Adenylyl cyclase converts ATP to cAMP by removing 2 phosphates as pyrophosphate
The reaction is driven forward through GTP hydrolysis
Soon after cAMP is made, it is hydrolysed to 5`AMP by cyclic AMP phosphodiesterase to stabilise it
How is adenylyl cyclase controlled?
Epinephrine, gluacgon, ACTH = acitavtion of Gas protein to activate adenylyl cyclase
PGE1 and adenosine activate Gai protein to inhibit adenylyl cyclase
What are some examples of what cAMP increase concentration can do?

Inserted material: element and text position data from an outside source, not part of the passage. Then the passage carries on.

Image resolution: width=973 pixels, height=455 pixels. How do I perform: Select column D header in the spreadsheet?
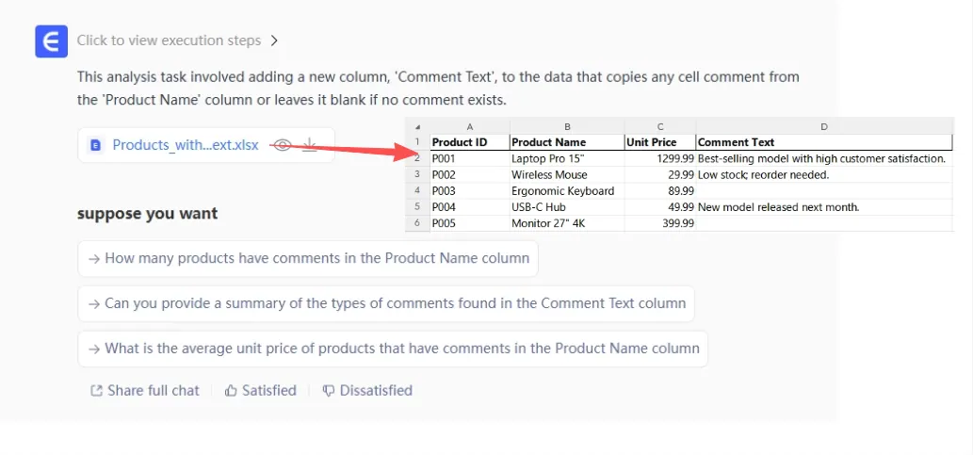click(x=824, y=126)

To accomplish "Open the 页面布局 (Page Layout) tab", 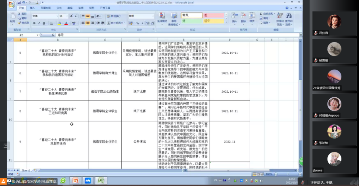I will [46, 8].
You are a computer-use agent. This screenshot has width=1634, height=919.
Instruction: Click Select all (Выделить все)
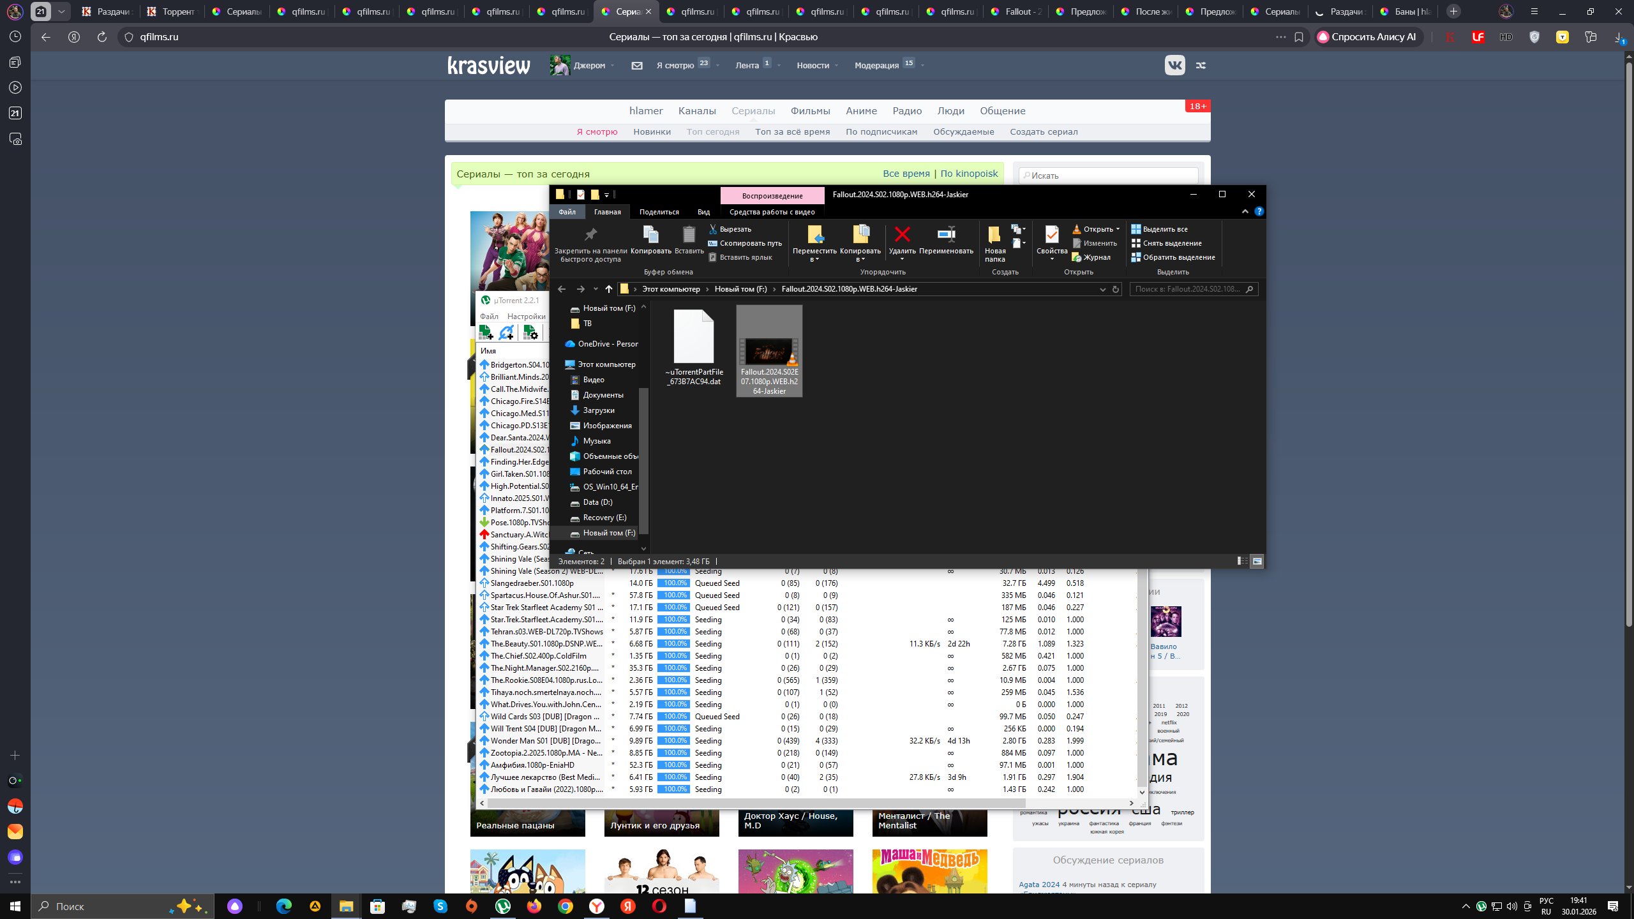[x=1159, y=229]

Adrenaline in muscle makes cAMP for glycogen breakdown
Adrenaline in heart makes cAMP to increase heart rate
Adrenaline in fat makes cAMP for triglyceride breakdown
What are agonists and antagonists?
Agonists: Mimic function of natural hormones and bind to its receptor to mimic normal responses
Antagonists: Occupy ligand binding sites on receptors blocking natural hormones and inhibiting receptor signalling
What is protein kinase A?
-A Serine/Threonine kinase activated by cAMP
- 2 regulatory subunits and 2 catalytic subunits
-4 cAMP molecules bind to the regulatory subunits to free up the catalytic subunits –> turns them active
- Binding of first cAMP molecule lowers the Kd for binding of second cAMP
- Causes signal cascading eventually making glucose
- Also can activate CREB which induces gene transcription through cAMP response elements
What happens if trimeric G proteins can’t be regulated?

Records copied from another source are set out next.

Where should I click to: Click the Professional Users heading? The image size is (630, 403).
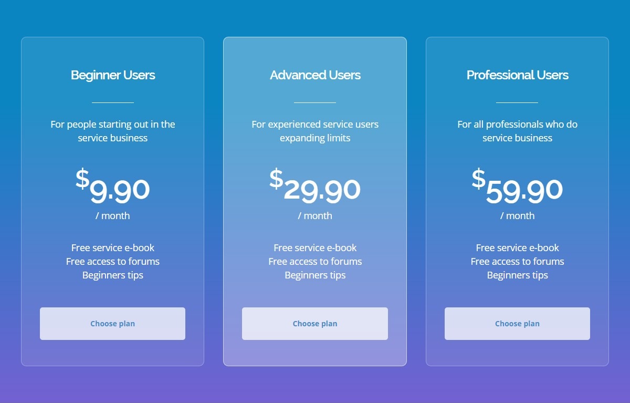pos(517,75)
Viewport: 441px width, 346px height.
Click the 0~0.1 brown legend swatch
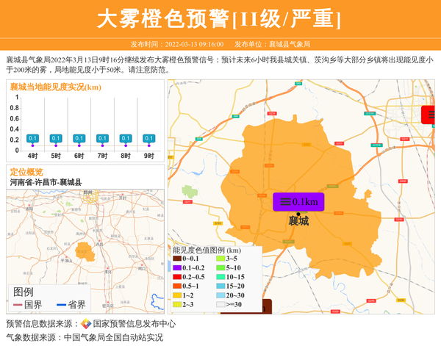(x=177, y=259)
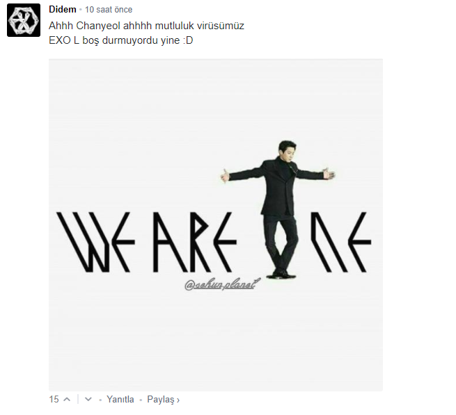Viewport: 456px width, 415px height.
Task: Click the stylized "NE" letters in the image
Action: pos(341,242)
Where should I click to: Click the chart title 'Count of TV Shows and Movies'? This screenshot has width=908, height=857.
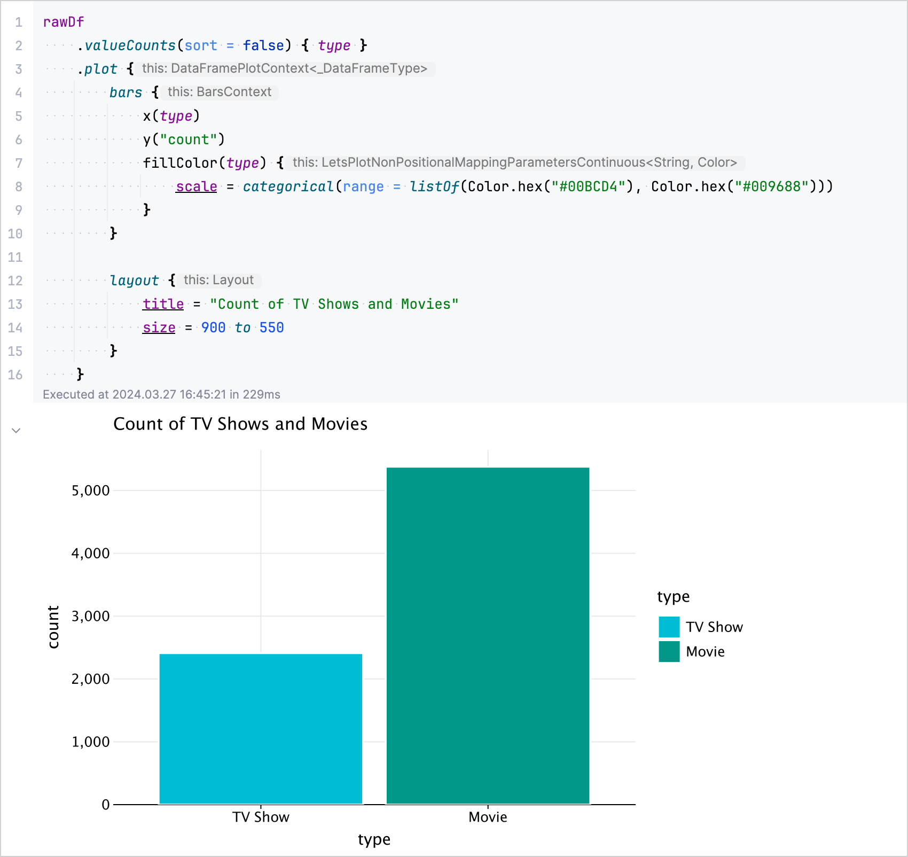(x=241, y=424)
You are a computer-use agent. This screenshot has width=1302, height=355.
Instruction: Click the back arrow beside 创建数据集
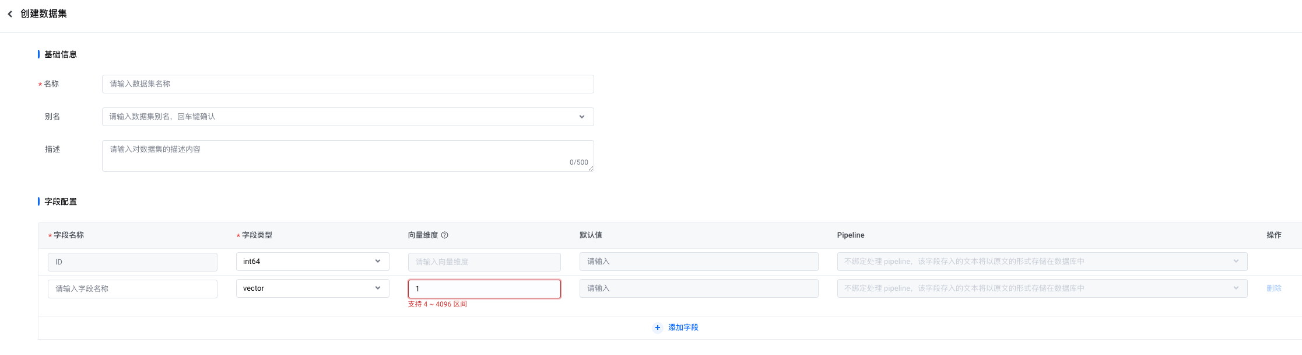[10, 14]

Cholera toxin enzyme that catalyses transfer of ADP ribose from NAD+ onto a Gas subunit results in Gas subunit no longer hydrolysing bound GTP
–> Always active effector protein
How do you terminate response of GCPR signalling that activates adenylyl cyclase?
- Change in affinity of receptor for hormones when Ga is in GTP bound form
- Ga-GTP quickly hydrolysed –> decreases Ac activity
- cAMP phosphodiesterase hydrolyses cAMP to 5`-AMP
How do GCPRs activate phospholipase C?
- Ligand acivates trimeric protein
- Trimeric protein conformation change affinity to GTP
- Gaq dissociates with Gby and activates Phospholipase C
- PLC-B cleaves PIP2 to IP3 and DAG
Where does PIP2 come from in the PLC-B Pathway?
Phosphatidylinositol on fatty acid chains of the membrane is cleaved 2 times by PI kinase to form PI(4,5)P2
What do IP3 and DAG do in PLC-B pathway?
DAG acts as an activator for protein kinase C (not the main one but makes it more effective)
IP3 opens IP3 gated Ca2+ release channels in the lumen of endoplasmic reticulum and Ca2+ activates PKC
What processes can the release of Ca2+ do?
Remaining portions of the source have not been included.